The shadow of war hangs over these letters. The Second World War and America's part in it affected the history of the Confraternity during the time in which they were written. It, like the government, suffered a financial crisis. Year after year Father Hooper, in his report as Treasurer-General, noted a deficit in current expenses. Dues and offerings fell oh. As desperate remedies dues were increased from fifty to seventy-five cents, and a further increase to a dollar a year was proposed. This had once been the amount, but in 1904 it had been reduced to fifty cents. In spite of the crisis it was decided that a dollar was too much to ask of Associates. The Confraternity has never been a plutocratic society. Now, during the war, not only its own work but its help to others was curtailed by sheer poverty. Priests asking for vestments had to be content with old ones made over, since there was no money to buy new vestments, or vessels. If it had not been for the small endowment, and the smaller income it brought, the Confraternity might have gone bankrupt. The tide turned, however, with the approach of peace. In 1943 there was no deficit, for the first time in nine years. Grants were made once more to priests in need. Significant, in the light of the ending of the war, is the record of sending a chalice to a Japanese concentration camp, and vessels to the Anglican cathedral in Jerusalem. The war had brought the American Church into touch with the Anglican communion throughout the world, and the American branch of the Confraternity was mindful of its Associates elsewhere. The Conference of 1940 sent assurance of its sympathy and prayers to the Conference in England "in this time of distress," and greetings were sent again in succeeding years.

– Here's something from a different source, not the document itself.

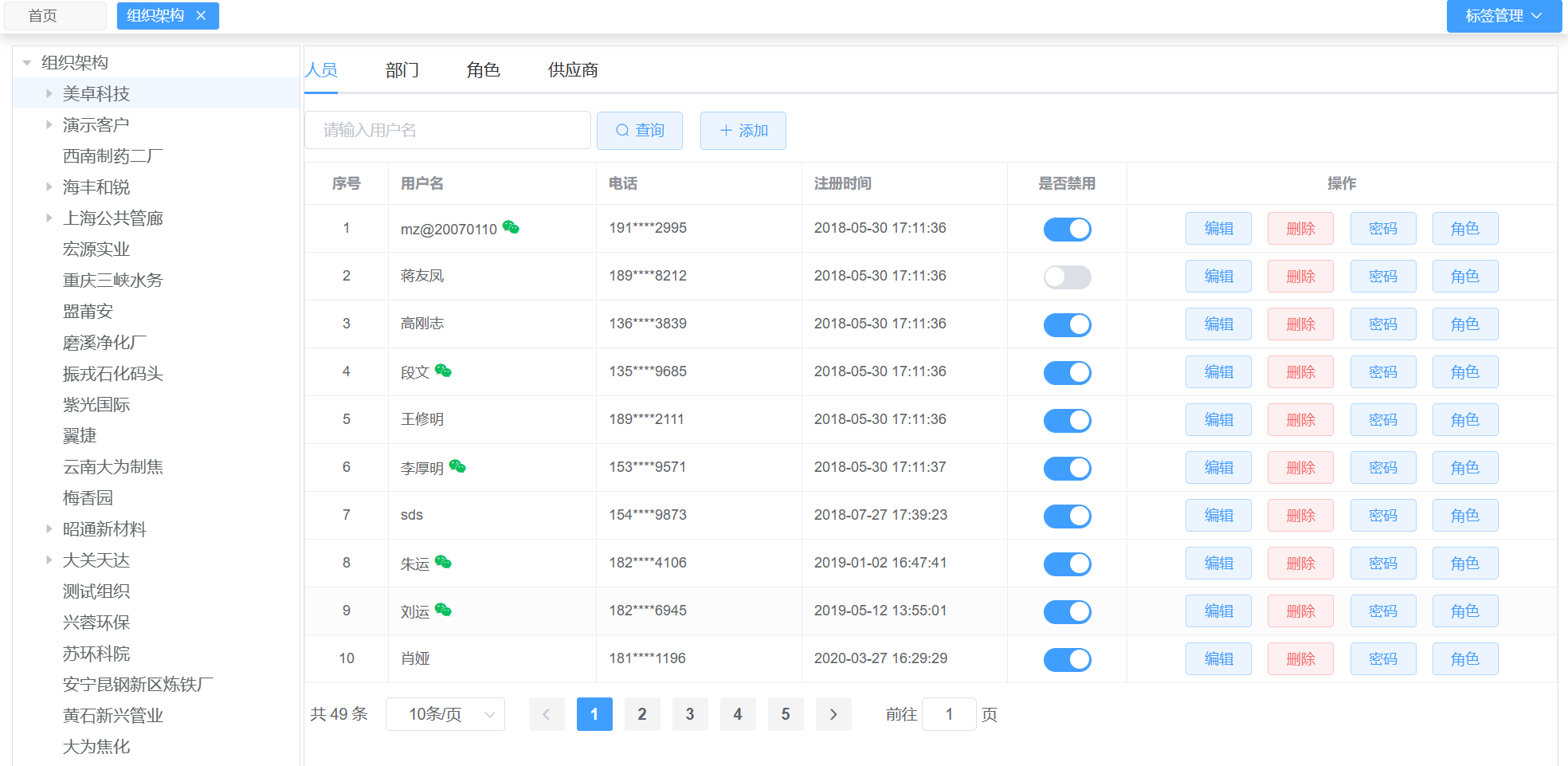Toggle the switch for user sds

pos(1067,516)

One casualty of the war, unique in the history of the Confraternity, was the omission of the Conference in 1945. Instead of the usual minutes we find only this Memo, signed by W. M. Mitcham, Sec.-Gen.: "The 77th Annual Meeting which was to have been held at the Church of the Incarnation, Detroit, on the Octave of Corpus Christi, 1945, was not held by reason of war-time travel restrictions."

Three years earlier, however, even in war-time, the Confraternity had persevered in plans to observe the seventy-fifth anniversary of its founding in this country. This Jubilee was celebrated on Armistice Day, November 11, 1942, in New York. The service, at the Church of St. Mary the Virgin was a Solemn Pontifical Mass, followed by Procession and Benediction of the Blessed Sacrament. The celebrant was Bishop Ivins, and the preacher was the Rev. Leicester C. Lewis, of St. Luke's Chapel, Trinity, New York, the parish in which the Confraternity in this country had begun, seventy-five years before. After the service there was a luncheon at a hotel near the church. The toastmaster was Bishop Ivins, and the principal speakers were Father Mitcham and Father Crawford, of St. Barnabas' Church, Omaha. Father Mitcham, in his record of this meeting, says that Father Crawford's words, on past accomplishments of the Confraternity and future need for it as witness in war and peace, were a "never-to-be-forgotten" speech. Associates who were present will agree with him, and will also remember his own paper, and the history of the Confraternity, written and delivered in his own lively style. Not only the speeches and the sermon, but the service, and the devotion of the great congregation, and the enthusiasm of the people throughout the day, made this Jubilee a memorable occasion. It is to be hoped that the approaching Centenary in 1967 may be like it in its witness to our Lord in the Blessed Sacrament of Blessed Body and Blood.